### DATA TO PROCESS
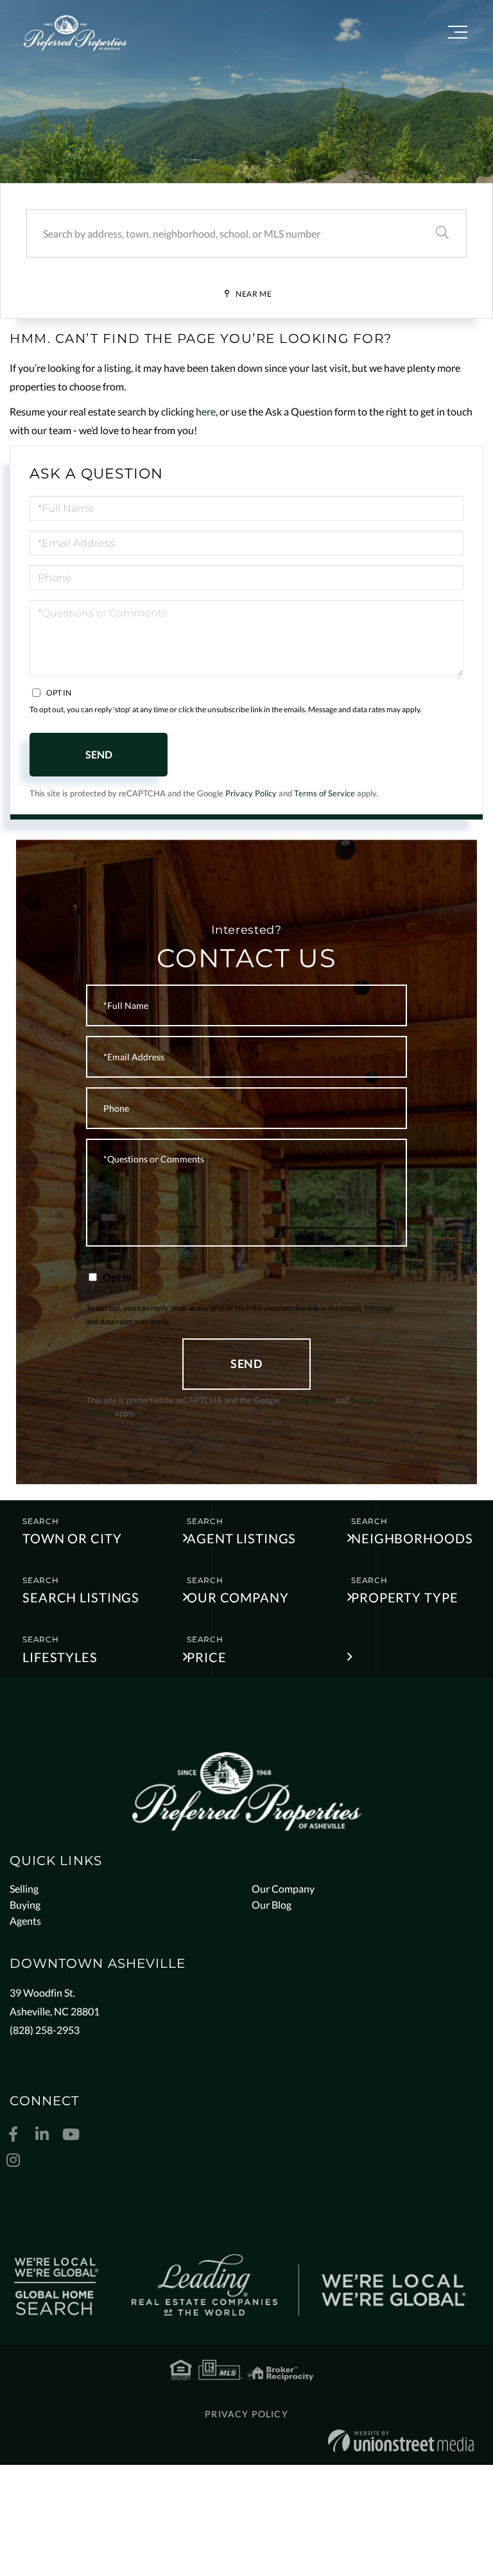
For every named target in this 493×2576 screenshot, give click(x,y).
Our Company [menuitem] (283, 1888)
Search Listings (80, 1597)
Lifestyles (60, 1657)
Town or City (72, 1538)
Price (206, 1657)
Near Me (254, 294)
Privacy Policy (251, 793)
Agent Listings (241, 1538)
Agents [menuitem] (25, 1920)
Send (98, 754)
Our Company (238, 1597)
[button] (442, 233)
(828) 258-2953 (45, 2030)
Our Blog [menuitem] (271, 1904)
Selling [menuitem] (24, 1888)
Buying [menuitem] (25, 1904)
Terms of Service (324, 793)
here (206, 411)
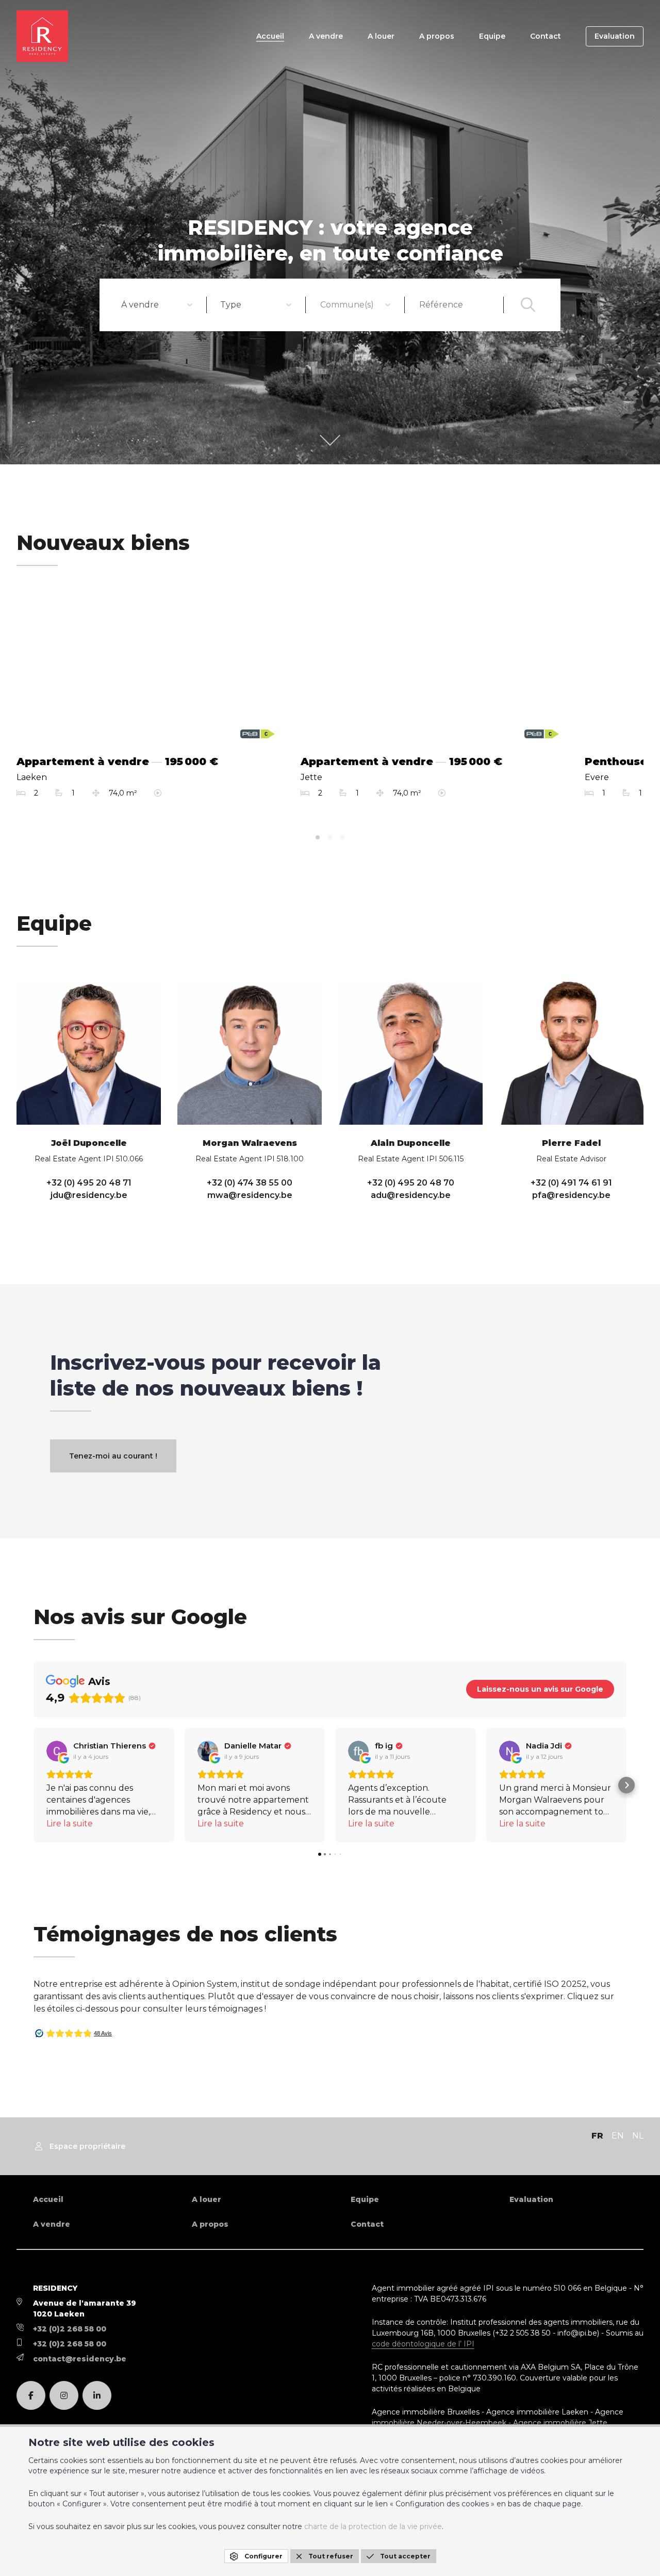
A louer (381, 36)
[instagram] (64, 2395)
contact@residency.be (79, 2358)
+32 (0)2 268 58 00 (69, 2329)
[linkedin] (96, 2395)
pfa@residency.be (571, 1195)
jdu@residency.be (89, 1195)
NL (638, 2136)
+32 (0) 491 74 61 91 (571, 1183)
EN (618, 2136)
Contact (545, 36)
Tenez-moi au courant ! (113, 1456)
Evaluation (615, 36)
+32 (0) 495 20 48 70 (410, 1183)
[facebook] (30, 2395)
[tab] (317, 837)
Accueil (270, 36)
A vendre (326, 36)
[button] (33, 1785)
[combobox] (157, 305)
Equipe (492, 36)
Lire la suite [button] (69, 1823)
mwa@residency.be (249, 1195)
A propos (436, 36)
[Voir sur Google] (56, 1751)
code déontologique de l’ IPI (423, 2343)
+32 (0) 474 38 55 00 (249, 1183)
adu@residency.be (411, 1195)
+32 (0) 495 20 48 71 (88, 1183)
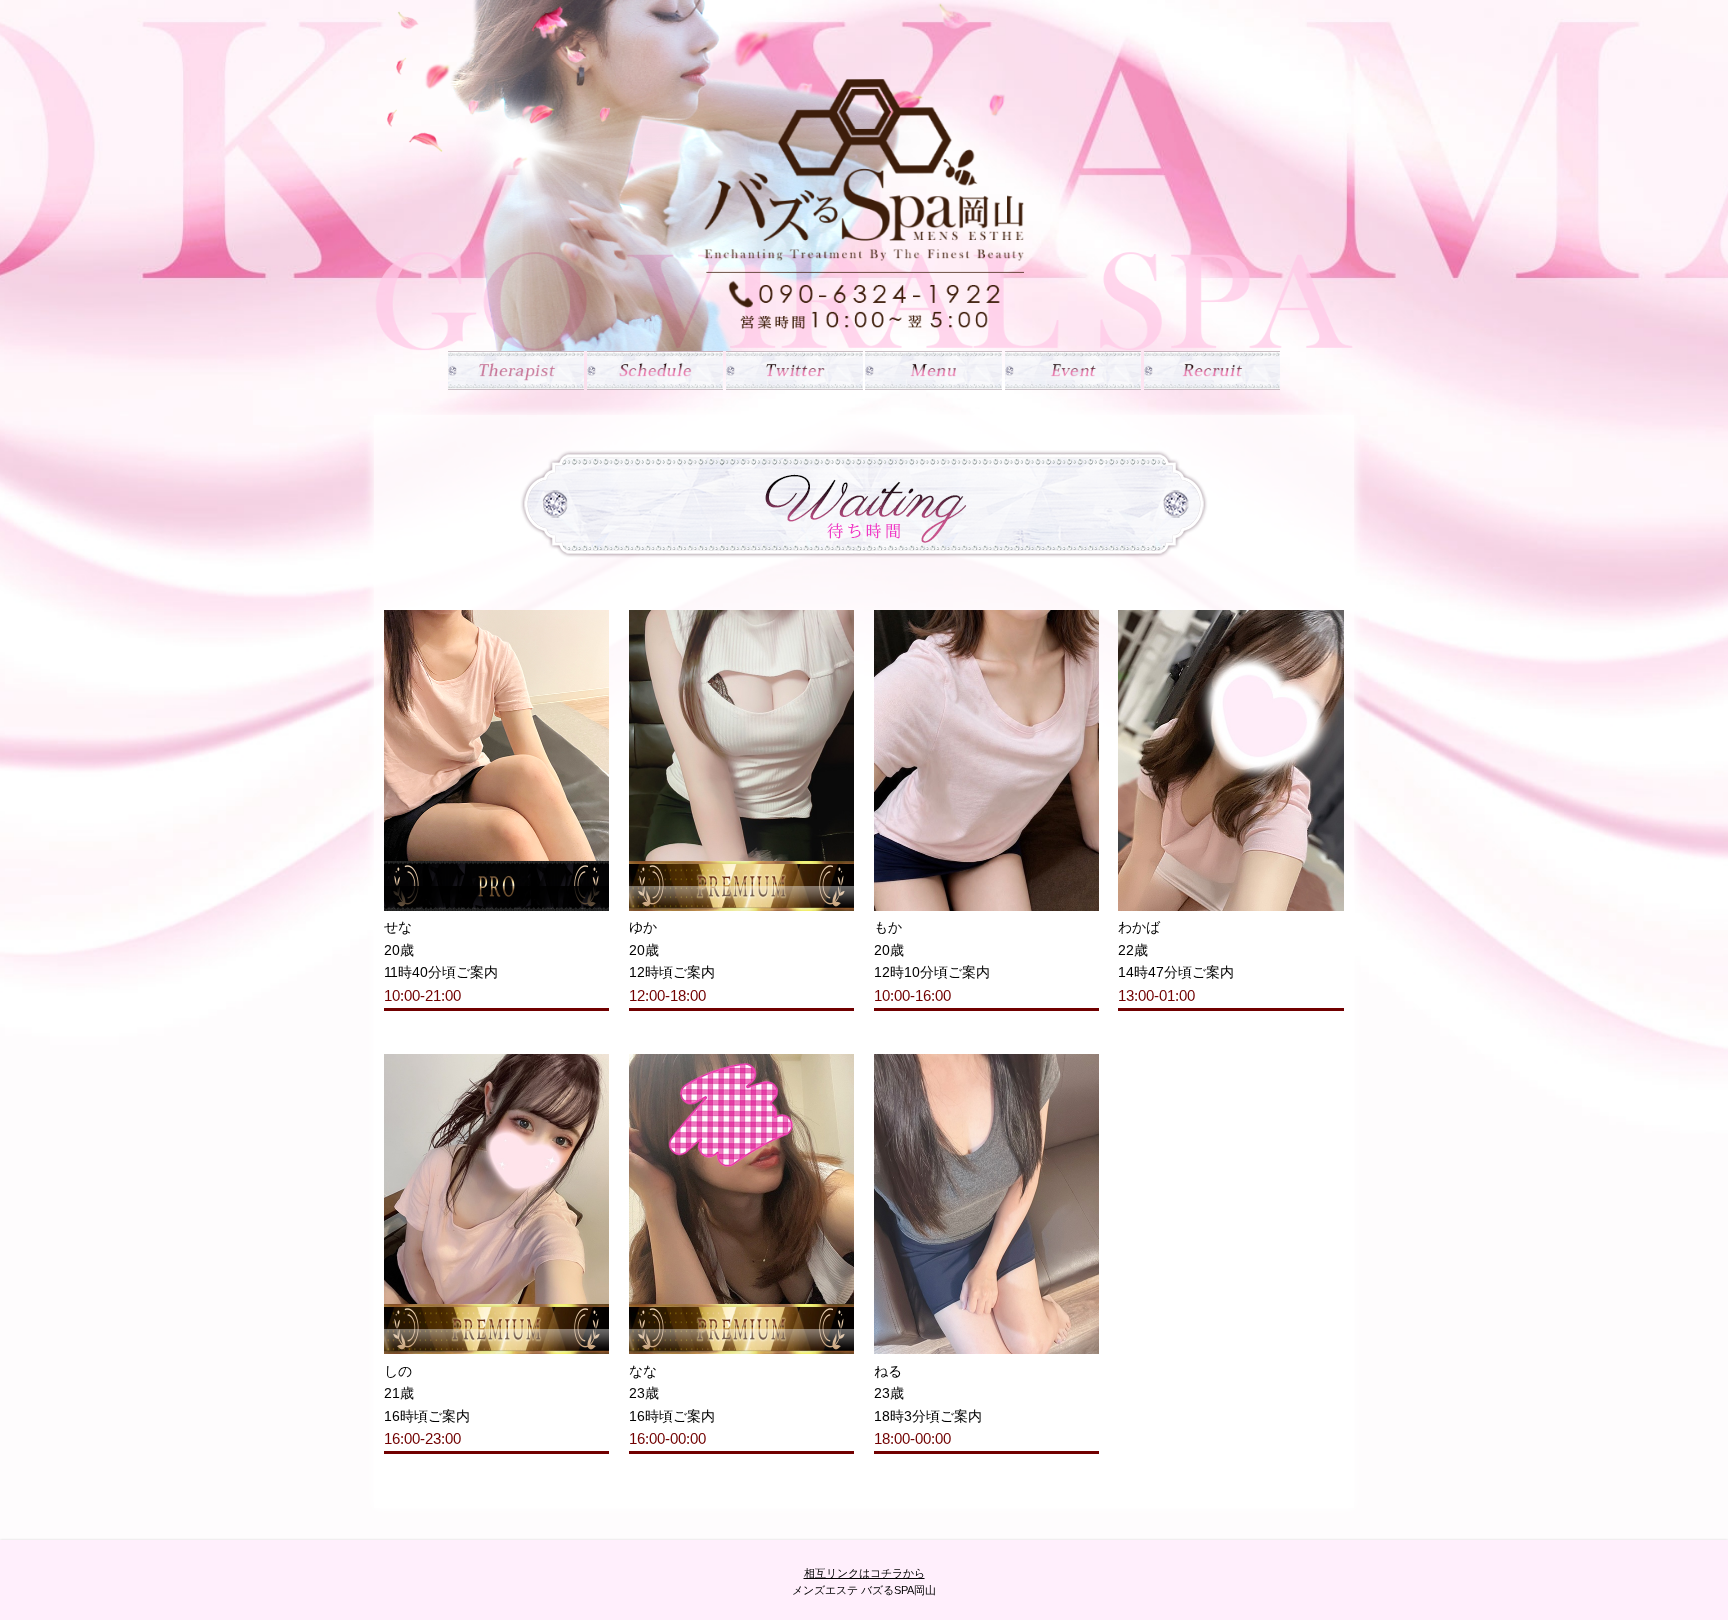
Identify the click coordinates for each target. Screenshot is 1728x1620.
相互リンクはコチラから (864, 1573)
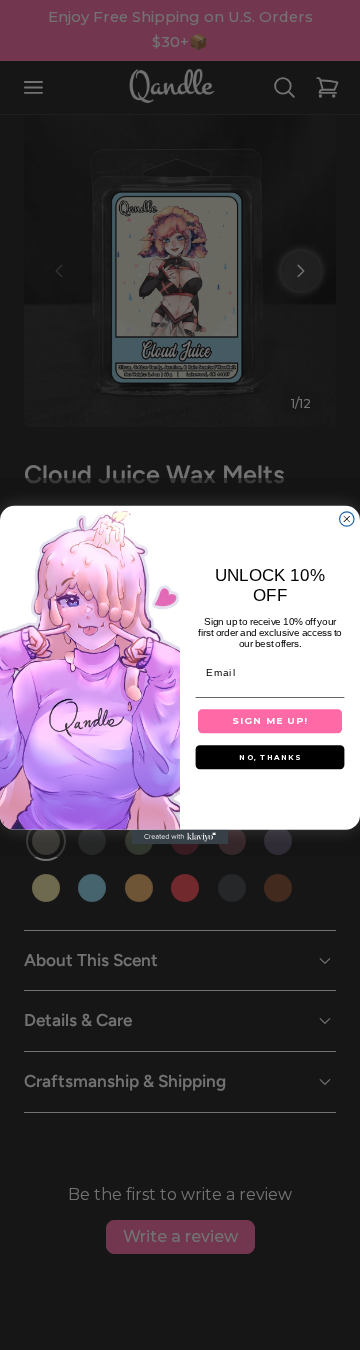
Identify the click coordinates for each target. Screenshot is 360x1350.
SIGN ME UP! (270, 720)
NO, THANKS (269, 757)
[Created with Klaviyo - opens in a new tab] (180, 837)
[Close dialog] (347, 519)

### EXERCISE
Pictures are to be left out when the lines from the one containing "[Voir sur Google] (56, 1751)" through the end of the records above are repeated exactly; no other line is wanted.

### OUTPUT OF THE EXERCISE
[Voir sur Google] (56, 1751)
code déontologique de l’ IPI (423, 2343)
+32 (0) 474 38 55 00 (249, 1183)
adu@residency.be (411, 1195)
+32 (0) 495 20 48 71 (88, 1183)
Identify the click coordinates for each target. Screenshot is 1728x1620.
相互リンクはコチラから (864, 1573)
Identify the click coordinates for each target. Screenshot is 360x1350.
SIGN ME UP! (270, 720)
NO, THANKS (269, 757)
[Created with Klaviyo - opens in a new tab] (180, 837)
[Close dialog] (347, 519)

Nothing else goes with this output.